EXTRAIT FOURNI:
/---
LA VÉNUS À LA FOURRURE

Séance de SM verbal

Huis clos entre un metteur en scène et une actrice (©Mars Distribution)
Huis clos entre un metteur en scène et une actrice (©Mars Distribution)

Deux acteurs (dont sa femme), un huis clos dans un lieu unique, une seule caméra: pour son dernier film, Roman Polanski n'a pas eu besoin d'un budget faramineux.
LA VÉNUS À LA FOURRURE est son second film consécutif adapté d'une pièce de théâtre, après CARNAGE en 2011, qui ne comprenait que quatre acteurs.
Cette fois-ci, le point de départ est une pièce du dramaturge américain David Ives, elle-même basée sur le livre de 1870 de l'auteur autrichien Leopold von Sacher-Masoch, qui comme chacun sait a donné son nom au masochisme.
\---
EXERCICE COURT A: Convertis en liste numérotée les lignes du listing, de la ligne contenant "The image size" jusqu'à la fin du listing, bornes incluses, sans les lignes vides. N'inclus pas les images.

DONNÉES FOURNIES:
/---
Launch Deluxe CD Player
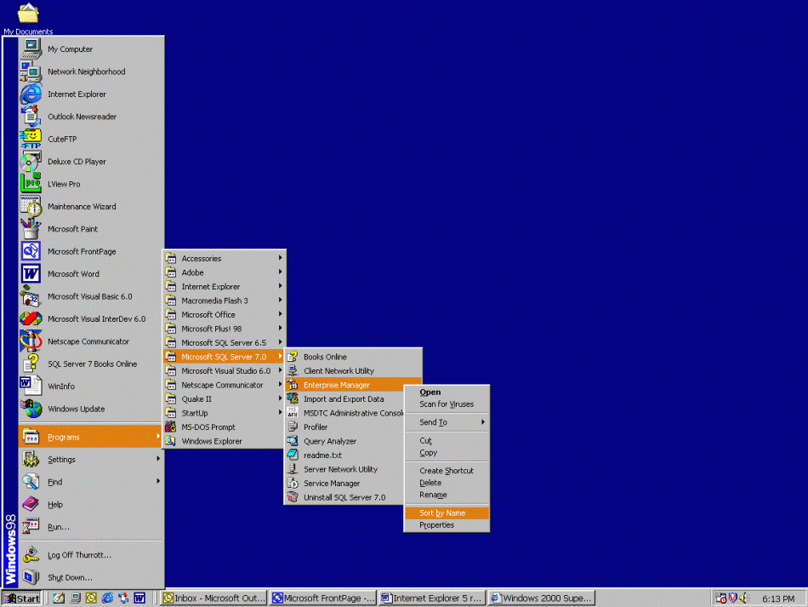click(x=77, y=162)
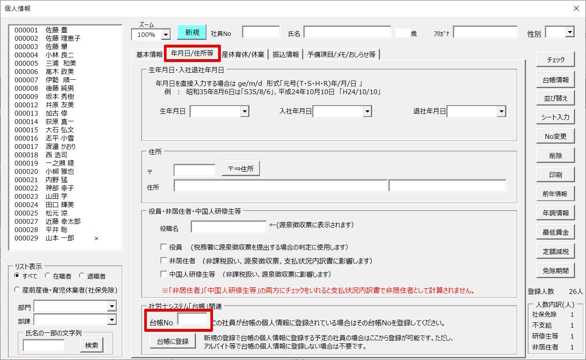Open the ズーム 100% dropdown
Viewport: 586px width, 360px height.
(x=166, y=34)
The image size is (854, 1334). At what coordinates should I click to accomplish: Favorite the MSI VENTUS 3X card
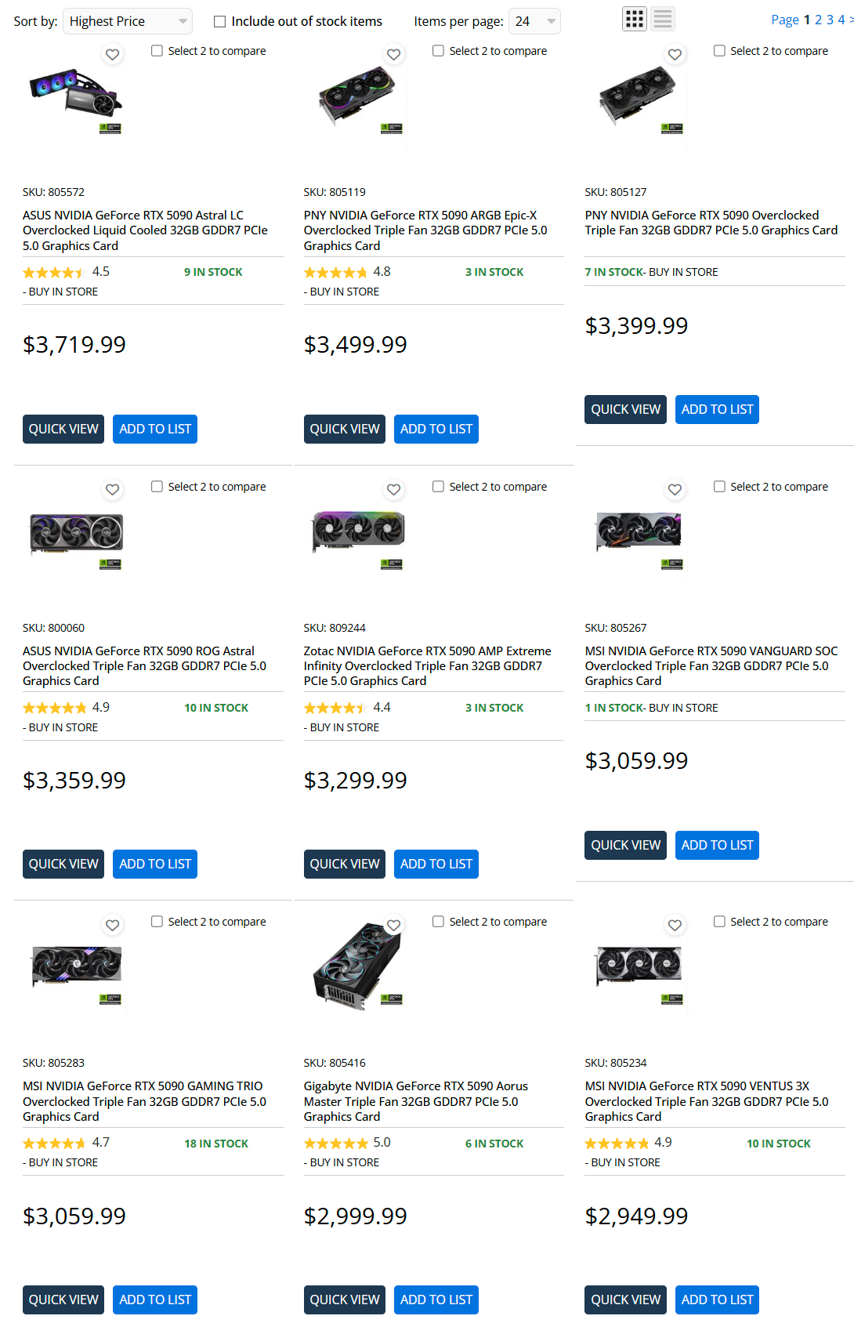click(675, 926)
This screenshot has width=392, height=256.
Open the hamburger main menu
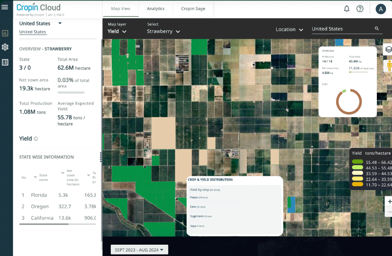[5, 7]
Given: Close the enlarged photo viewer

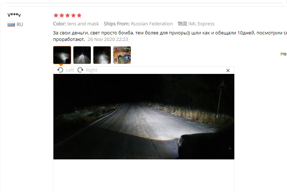Looking at the screenshot, I should [228, 70].
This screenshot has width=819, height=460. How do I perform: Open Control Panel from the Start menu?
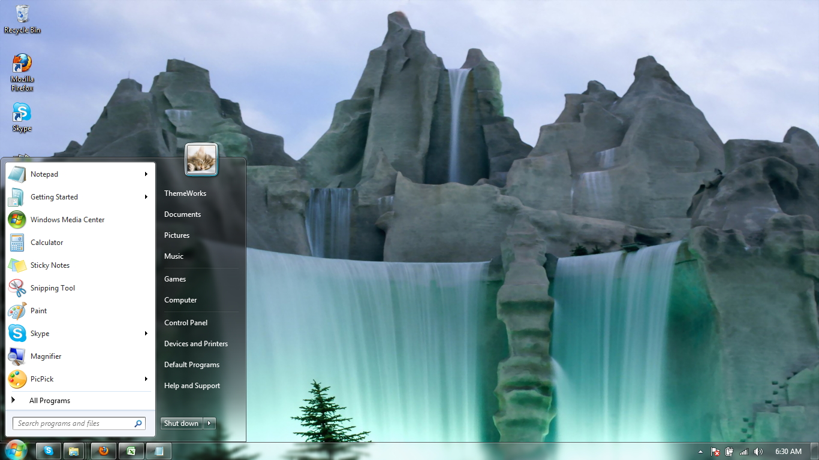pos(186,322)
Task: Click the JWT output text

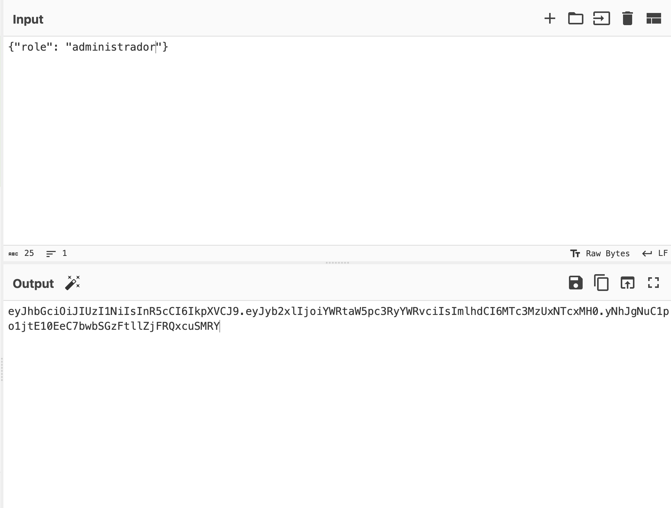Action: [338, 319]
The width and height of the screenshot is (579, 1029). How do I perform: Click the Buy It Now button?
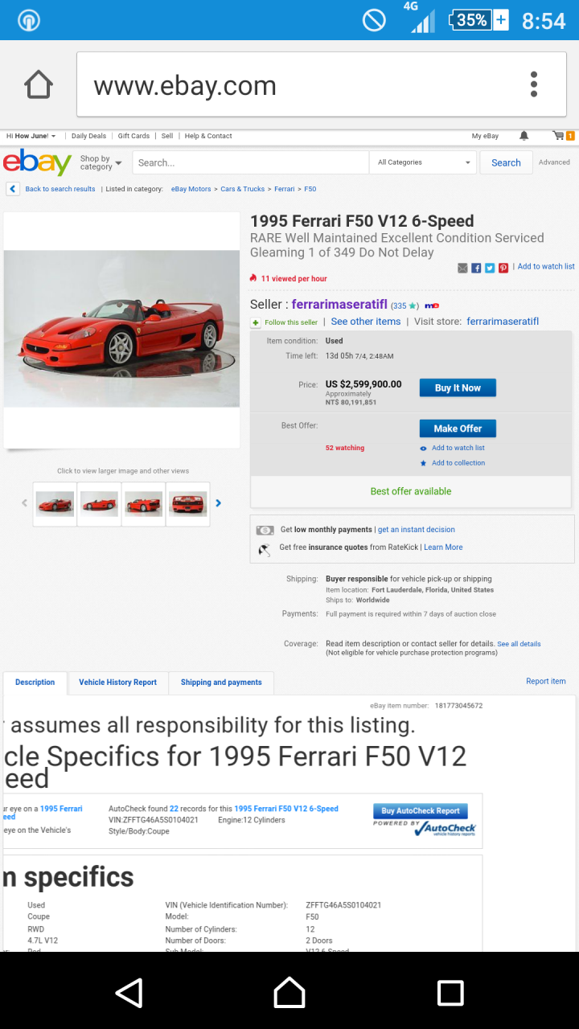click(458, 387)
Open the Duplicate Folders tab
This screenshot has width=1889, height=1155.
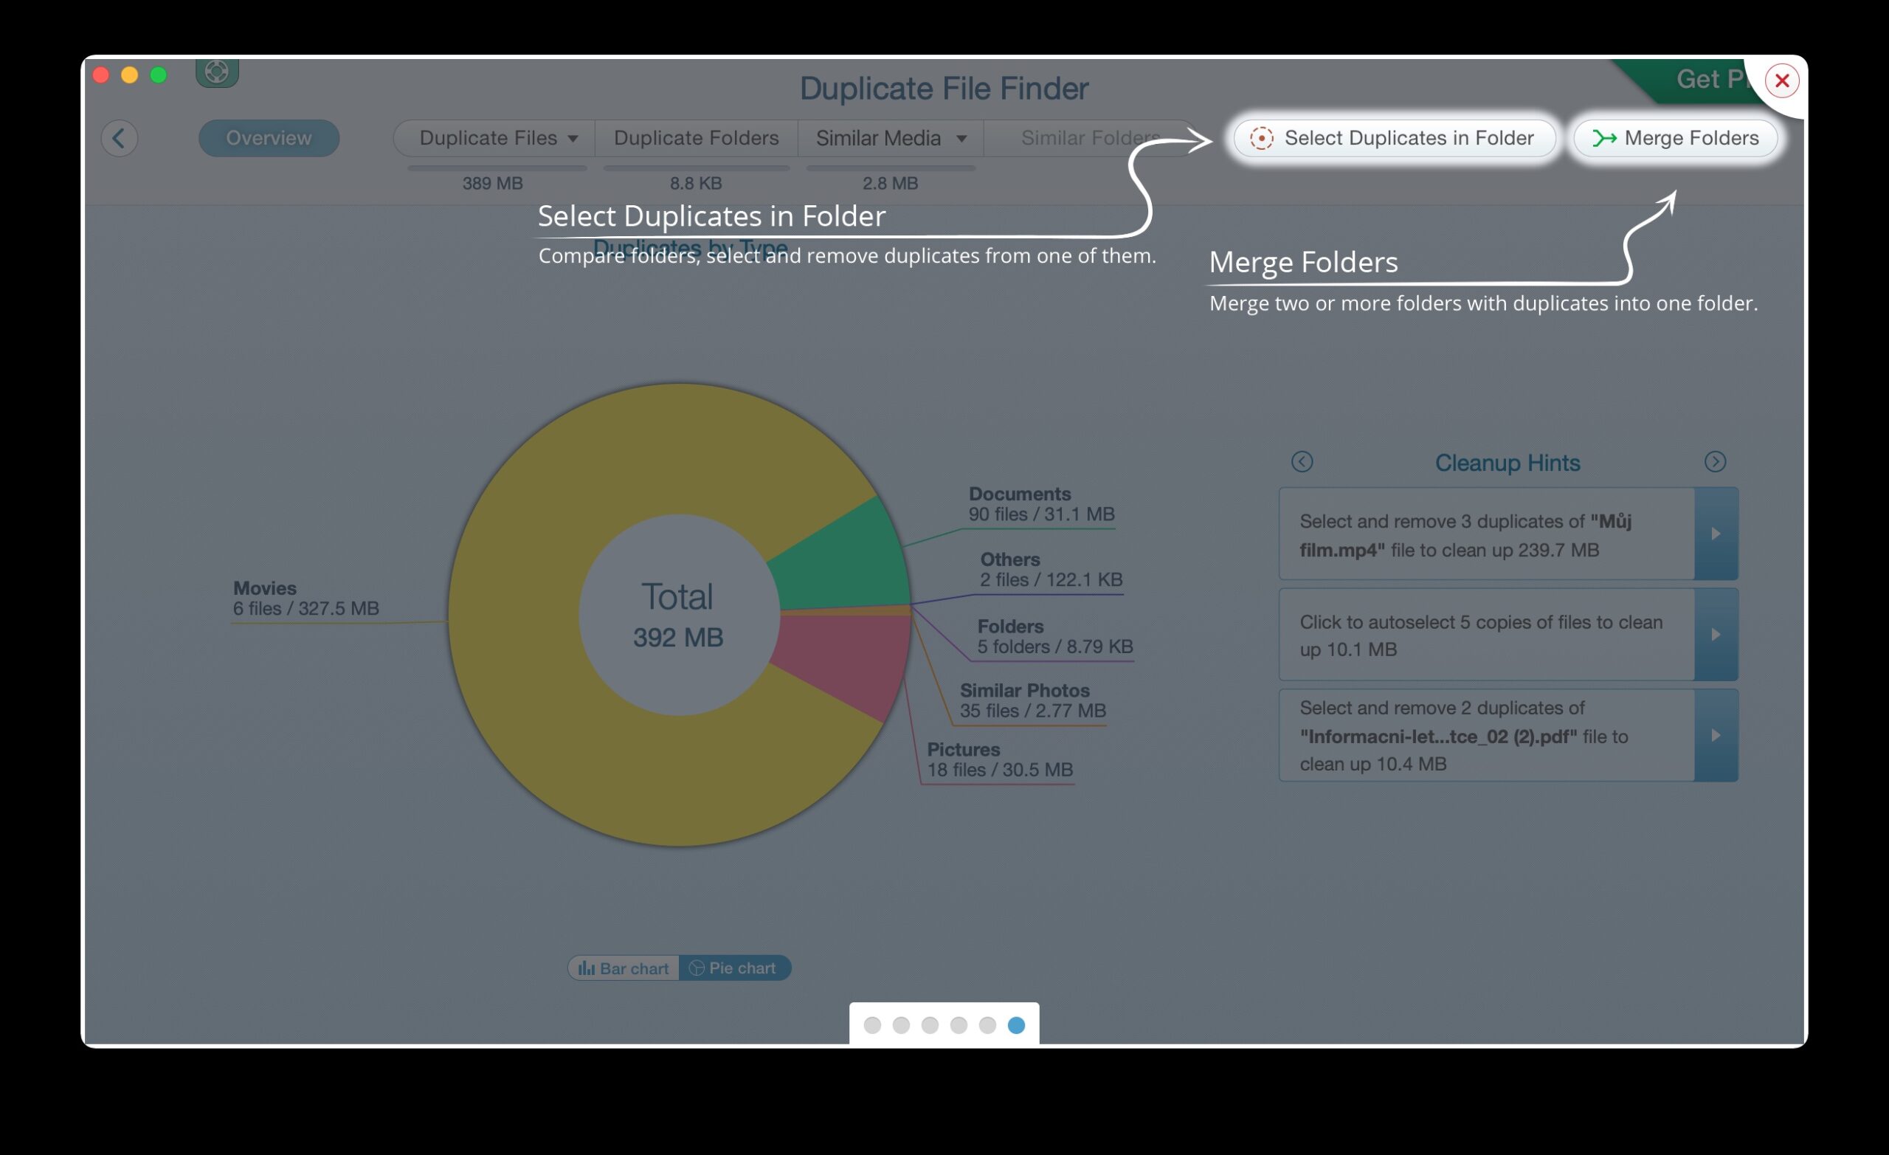[x=695, y=138]
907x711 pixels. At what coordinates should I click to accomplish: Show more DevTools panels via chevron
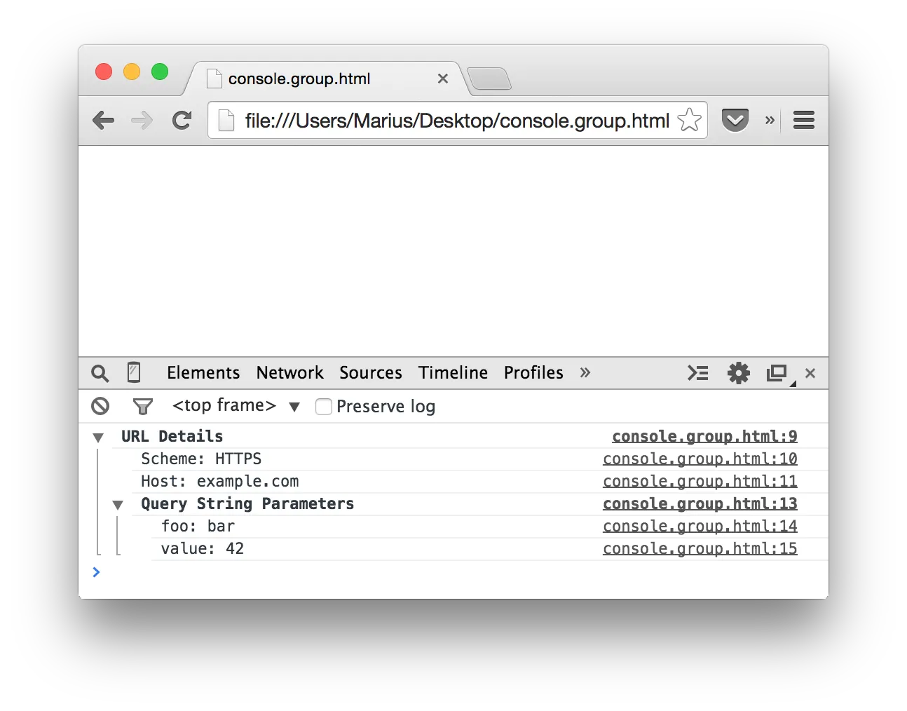[585, 373]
\---
EXERCICE COURT B:
Réponds à ces questions sur l'extrait consacré à La Vénus à la fourrure :
(i) Quel film de Roman Polanski, sorti en 2011, était déjà adapté d'une pièce de théâtre ?
(ii) Combien d'acteurs comprenait ce film ?
(iii) De quelle nationalité est le dramaturge David Ives ?

RÉPONSE ATTENDUE A:
1. The image size is (854, 1334). At what coordinates should I click to accomplish: Favorite the MSI VENTUS 3X card
2. click(675, 926)
3. This screenshot has width=392, height=256.
4. Open the hamburger main menu
5. [5, 7]
6. Given: Close the enlarged photo viewer
7. Looking at the screenshot, I should [228, 70].
8. This screenshot has width=819, height=460. How do I perform: Open Control Panel from the Start menu?
9. pos(186,322)
10. Task: Click the JWT output text
11. Action: [338, 319]
12. The width and height of the screenshot is (579, 1029). How do I perform: Click the Buy It Now button?
13. click(458, 387)
14. Open the Duplicate Folders tab
15. This screenshot has width=1889, height=1155.
16. [x=695, y=138]
17. 907x711 pixels. At what coordinates should I click to accomplish: Show more DevTools panels via chevron
18. [585, 373]

RÉPONSE ATTENDUE B:
(i) CARNAGE
(ii) Quatre
(iii) Américaine